Quickstart¶

CLI¶

The fork keeps the upstream command-line interface. A minimal call:

cafaeval \
    path/to/go.obo \
    path/to/predictions/ \
    path/to/ground_truth.tsv \
    --ia path/to/ia.tsv \
    --toi_file path/to/toi.tsv \
    --th_step 0.01 \
    --n_cpu 1

For partial-knowledge evaluation, add the --exclude flag pointing at the known-terms file:

cafaeval ... --exclude path/to/known_terms.tsv

Python API¶

from cafaeval.evaluation import cafa_eval

df, dfs_best = cafa_eval(
    "path/to/go.obo",
    "path/to/predictions/",
    "path/to/ground_truth.tsv",
    ia="path/to/ia.tsv",
    exclude="path/to/known_terms.tsv",  # PK; omit for NK/LK
    toi_file="path/to/toi.tsv",
    norm="cafa",
    prop="max",
    th_step=0.01,
    n_cpu=1,
)

Returns¶

df: pandas.DataFrame with one row per (namespace, threshold), containing all metrics (pr, rc, f, s, and their weighted variants).
dfs_best: dict keyed by metric name (f, f_w, s, f_micro, f_micro_w) mapping to the row of df at which each metric hits its optimum.
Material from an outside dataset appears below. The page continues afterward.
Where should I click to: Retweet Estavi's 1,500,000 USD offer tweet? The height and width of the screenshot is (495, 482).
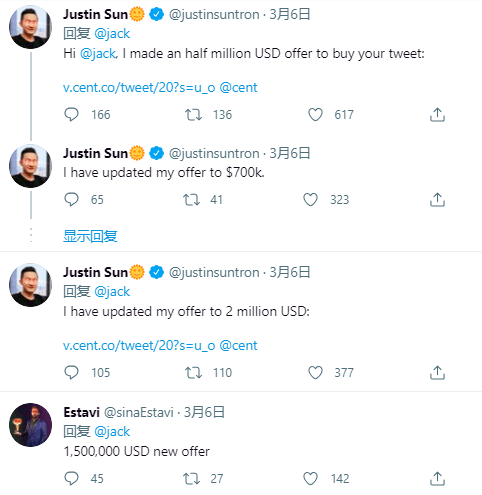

What is different from upstream¶

By default the fork runs with:

CAFAEVAL_SPARSE=1 — sparse confusion matrix and sparse push-up propagation kernels (see Architecture).
CAFAEVAL_FAST_PARSER=1 — PyArrow-backed vectorised prediction-file parser (no effect without the [fast] extra installed).

Both flags are safe to leave on; the slow paths exist only for A/B comparison and fallback. Outputs agree with upstream within rtol=1e-6, atol=1e-9 (see Parity harness).